Сегодня объемы грузоперевозок выросли кратно, и просто необходимо увеличивать пропускную способность. Западное направление сейчас закрылось в связи с известными событиями, а восточное — перегружено. Автомобилями возить грузы на такие расстояния невозможно, самолётами тоже, а до портов надо доехать. При этом на Восток везут не только уголь, но и древесину, цветные и черные металлы, и многое другое. Так что, конечно, надо развивать железнодорожные маршруты до портов и отстраивать порты на совершенно другие объемы. Это колоссальный вызов для экономики страны.
- Как вы сегодня оцениваете перспективы угольного рынка с учетом введения санкций?
— Угольный концентрат всегда будет востребован, в первую очередь, нашими металлургическими комбинатами. А, если же его будет слишком много, то наши восточные соседи его с удовольствием купят.
Угольный сегмент Кузбасса, конечно, испытывает сейчас трудности из-за санкций и переориентации рынка. Дело не только в логистике, но и в марках угля, которые востребованы в Азии.

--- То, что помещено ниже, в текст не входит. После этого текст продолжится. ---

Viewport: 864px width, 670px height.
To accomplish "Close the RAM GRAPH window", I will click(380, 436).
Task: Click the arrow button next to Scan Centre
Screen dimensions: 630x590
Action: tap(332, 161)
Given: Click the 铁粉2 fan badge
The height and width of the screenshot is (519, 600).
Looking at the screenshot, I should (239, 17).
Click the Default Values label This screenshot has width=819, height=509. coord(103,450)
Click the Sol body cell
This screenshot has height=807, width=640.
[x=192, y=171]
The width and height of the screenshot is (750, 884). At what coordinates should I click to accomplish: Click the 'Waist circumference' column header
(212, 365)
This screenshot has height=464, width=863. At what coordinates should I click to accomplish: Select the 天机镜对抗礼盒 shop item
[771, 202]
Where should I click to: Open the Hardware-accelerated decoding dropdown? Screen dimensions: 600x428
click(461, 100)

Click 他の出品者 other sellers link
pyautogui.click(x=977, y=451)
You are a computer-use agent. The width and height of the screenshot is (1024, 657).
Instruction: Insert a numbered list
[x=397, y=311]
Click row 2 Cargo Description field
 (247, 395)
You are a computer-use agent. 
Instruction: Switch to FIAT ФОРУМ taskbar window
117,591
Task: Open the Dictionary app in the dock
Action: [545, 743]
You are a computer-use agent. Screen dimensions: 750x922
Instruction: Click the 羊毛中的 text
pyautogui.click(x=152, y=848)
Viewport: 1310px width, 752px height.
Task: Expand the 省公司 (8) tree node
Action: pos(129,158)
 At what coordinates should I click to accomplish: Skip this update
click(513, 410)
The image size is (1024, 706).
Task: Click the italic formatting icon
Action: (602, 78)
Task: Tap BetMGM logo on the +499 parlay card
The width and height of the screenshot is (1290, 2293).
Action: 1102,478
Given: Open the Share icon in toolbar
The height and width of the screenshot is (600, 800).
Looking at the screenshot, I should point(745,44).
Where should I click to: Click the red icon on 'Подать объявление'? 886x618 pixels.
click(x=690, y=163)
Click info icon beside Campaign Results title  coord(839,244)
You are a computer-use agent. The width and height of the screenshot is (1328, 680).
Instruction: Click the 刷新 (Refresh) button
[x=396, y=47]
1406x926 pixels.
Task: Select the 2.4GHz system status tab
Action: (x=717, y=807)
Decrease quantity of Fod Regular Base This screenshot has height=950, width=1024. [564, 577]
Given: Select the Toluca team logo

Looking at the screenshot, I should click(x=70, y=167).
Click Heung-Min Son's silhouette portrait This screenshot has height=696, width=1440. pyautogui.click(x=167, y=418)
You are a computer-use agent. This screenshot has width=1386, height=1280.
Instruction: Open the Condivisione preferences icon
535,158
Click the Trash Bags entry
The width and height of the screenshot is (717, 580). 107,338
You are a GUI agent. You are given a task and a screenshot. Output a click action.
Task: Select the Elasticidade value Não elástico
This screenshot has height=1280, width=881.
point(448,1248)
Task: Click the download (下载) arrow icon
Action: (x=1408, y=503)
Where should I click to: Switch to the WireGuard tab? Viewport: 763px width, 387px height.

Кузбасс находится в самом центре страны, и логистика, если говорить об энергетическом угле, часто дороже, чем сам уголь. У нас же есть еще и конкуренты, например, Австралия, Китай. Но наше преимущество в том, что у нас на Кузбассе добывают очень качественный низкосернистый уголь. Например, еще в советское время Украина использовала этот уголь. А высокосернистый энергетический уголь, который добывался там, использовали только в качестве добавок.
Вся инфраструктура СССР была построена с учетом использования разных угольных бассейнов, но качественный кузбасский уголь всегда выделялся среди бурых или высокосернистых углей. Если бы не санкции, страны Запада и сейчас покупали бы кузбасский уголь, особенно Польша, ТЭЦ которой ориентированы на него.
- Что, на ваш взгляд, необходимо сделать для повышения эффективности перевозок угля, который, по разным оценкам, составляет от 30 до 40% в перевозках грузов по железной дороге?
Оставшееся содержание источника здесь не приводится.